🚀 Power BI Retail ETL Project Part 2: Combining Two Years of Retail Data Using Append Queries

🚀 Power BI Retail ETL Project Part 2

Combining Two Years of Retail Data Using Append Queries

From Separate Tables to a Unified Staging Layer


📖 What We Accomplished in Part 1

In Part 1, we imported the Online Retail II Dataset into Power BI and selected both worksheets:

  • 📅 Year 2009–2010
  • 📅 Year 2010–2011

We also learned why professional ETL workflows use Transform Data instead of directly loading data into the model.

Now it is time to move one step closer to a real Data Engineering workflow.


🎯 Today’s Goal

We currently have two separate retail datasets.

Our goal is to combine them into a single staging table that can be cleaned, validated, and transformed in future steps.

💡 Think Like a Data Engineer

Before cleaning data, we must first create a reliable staging layer.
A staging layer becomes the foundation of all future transformations.

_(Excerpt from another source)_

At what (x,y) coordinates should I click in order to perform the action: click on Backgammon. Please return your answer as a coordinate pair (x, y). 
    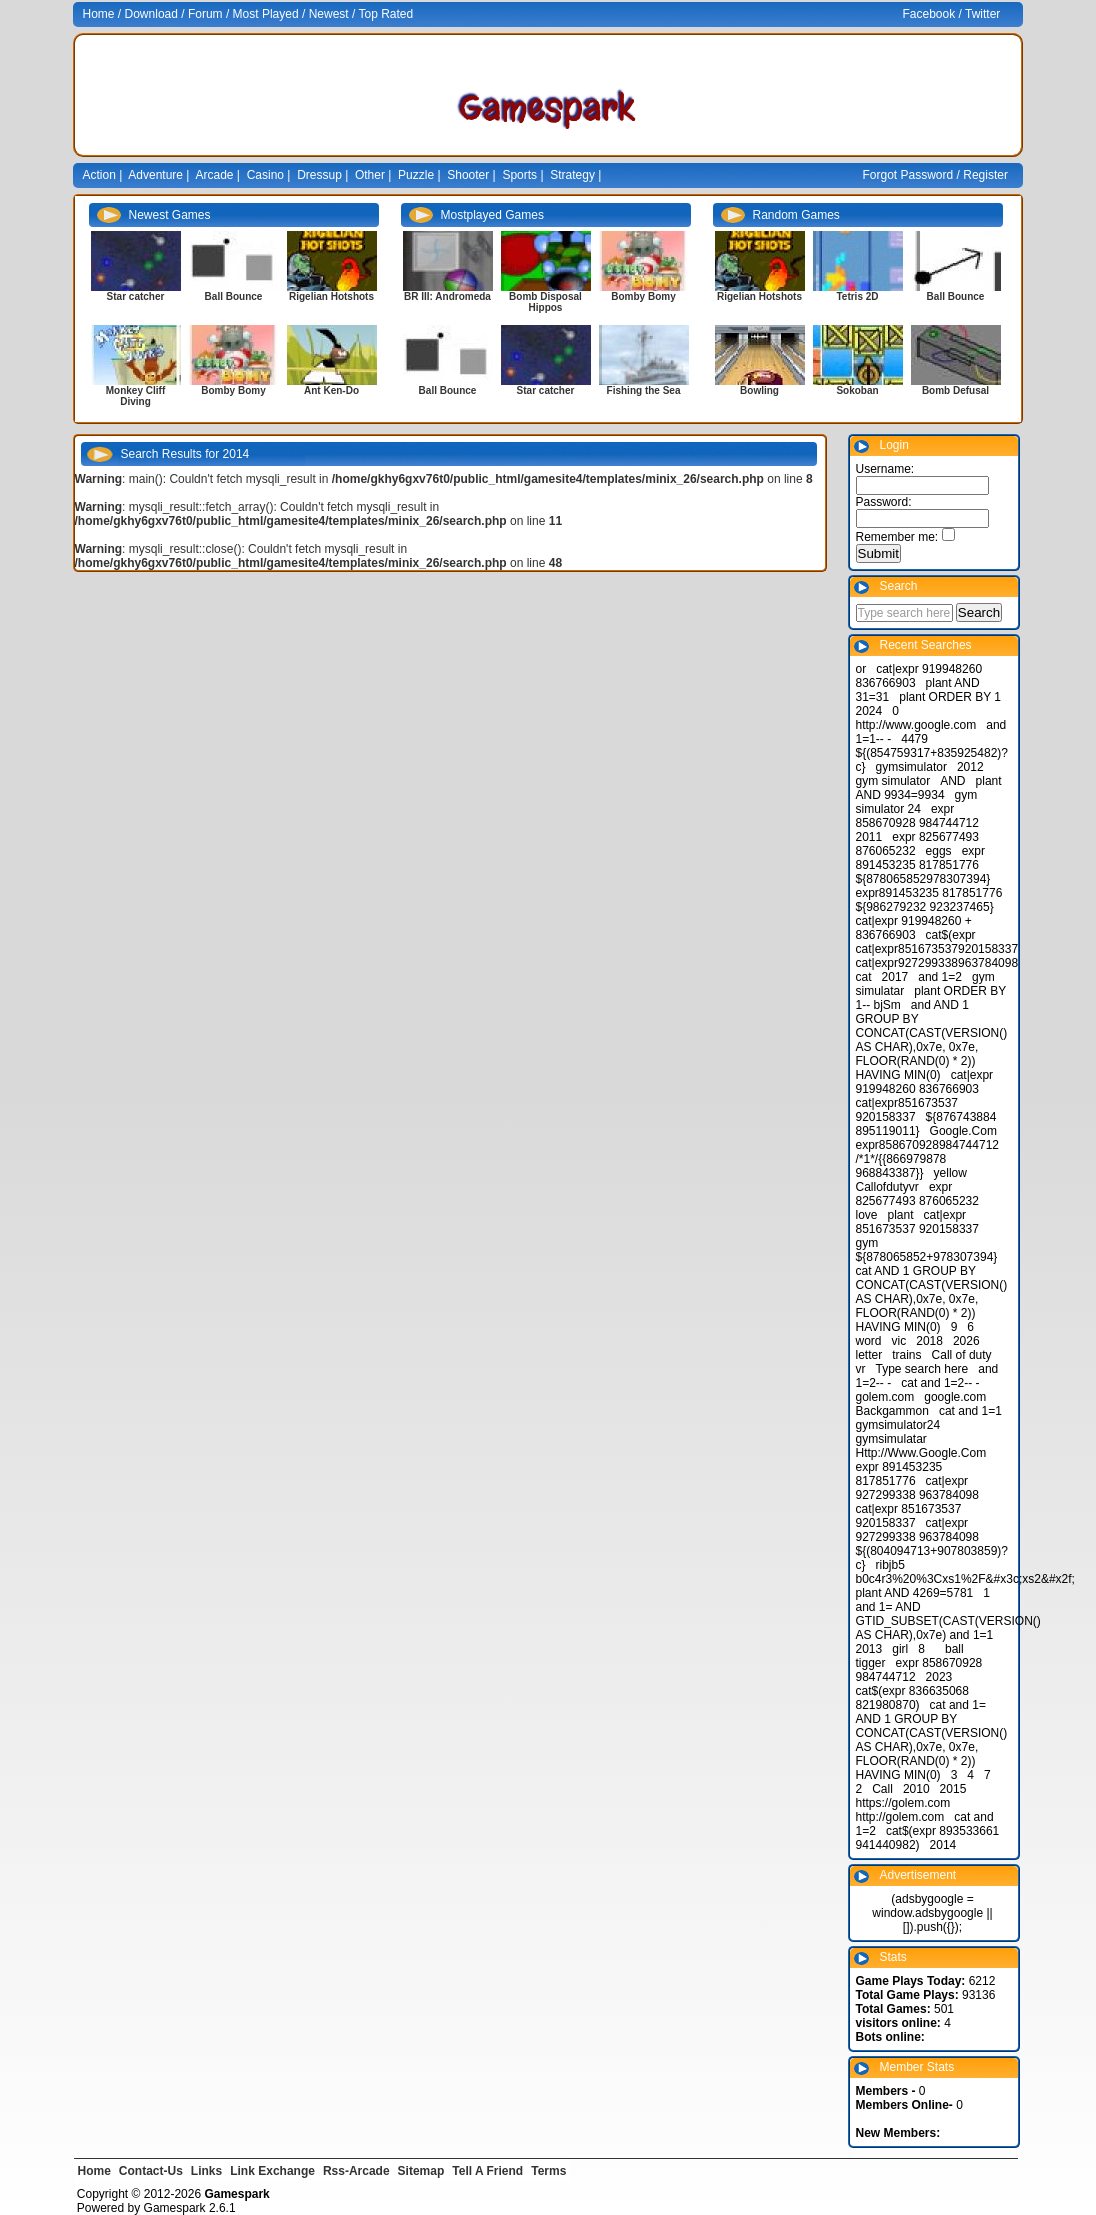
    Looking at the image, I should click on (892, 1411).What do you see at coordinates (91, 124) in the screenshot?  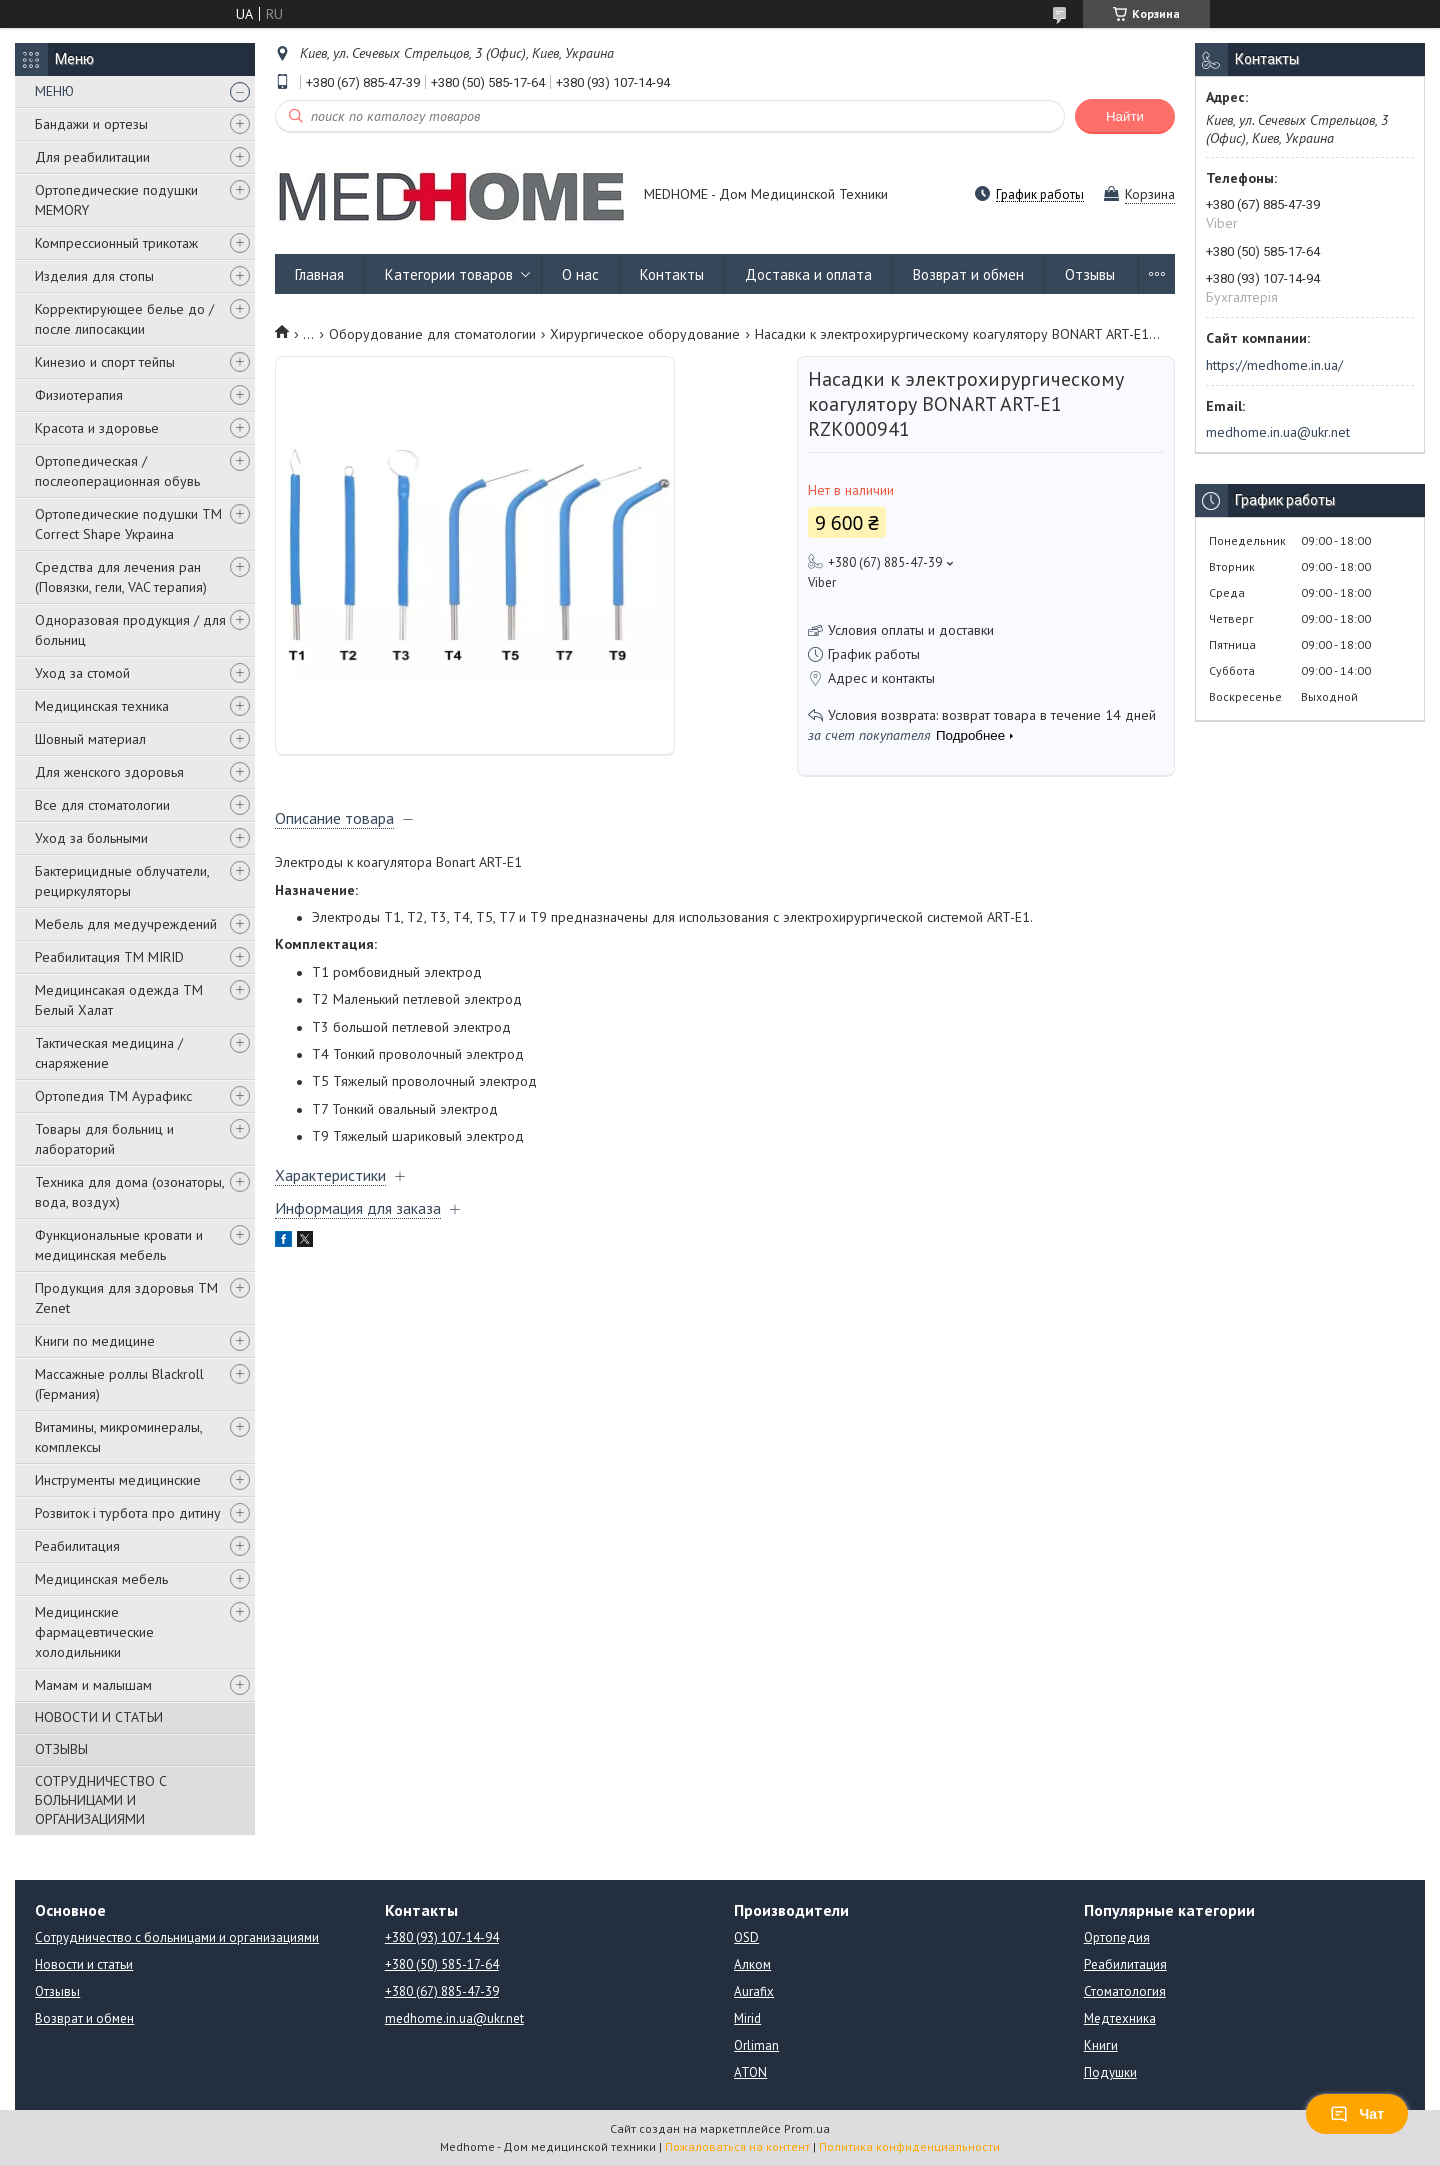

🏗 Our ETL Architecture So Far

At this stage, both datasets are independent.

To perform analytics across the full business history, we need a single table.


⚡ Step 1 – Rename Queries

To make our ETL process more professional, we renamed the original queries:

  • retail_raw_2009_2010
  • retail_raw_2010_2011

Using meaningful names improves maintainability and makes the project easier to understand.


⚡ Step 2 – Append Queries as New

Power Query provides an extremely useful feature called:

Append Queries as New

This combines rows from multiple tables into a brand-new query while preserving the original source tables.

Navigate to:

Home → Combine → Append Queries → Append Queries as New

Select:

  • retail_raw_2009_2010
  • retail_raw_2010_2011

Power BI will create a new combined query.


📸 Append Queries Configuration

📷 Insert Append Queries Dialog Screenshot Here
(Select both raw tables and create a new query)


📸 Result After Append

📷 Insert Combined retail_staging Screenshot Here
(New staging table successfully created)


🏗 Introducing the Staging Layer

After combining both years, we created a new query:

retail_staging

This is one of the most important concepts in modern ETL and ELT pipelines.

Instead of transforming raw data directly, we first consolidate data into a staging area.


🔍 Why Use a Staging Layer?

  • ✅ Centralized data preparation
  • ✅ Easier troubleshooting
  • ✅ Better data quality management
  • ✅ Supports large-scale transformations
  • ✅ Industry-standard architecture

Whether you work with Power BI, PostgreSQL, BigQuery, dbt, or Airflow, staging layers are everywhere.


🚀 Updated Architecture

This architecture is now aligned with the same layered approach we use in enterprise-grade data platforms.

📷 Insert Updated ETL Architecture Diagram Here


🎓 What Happens Next?

Now that the staging layer is ready, we can begin our first real Data Quality Assessment.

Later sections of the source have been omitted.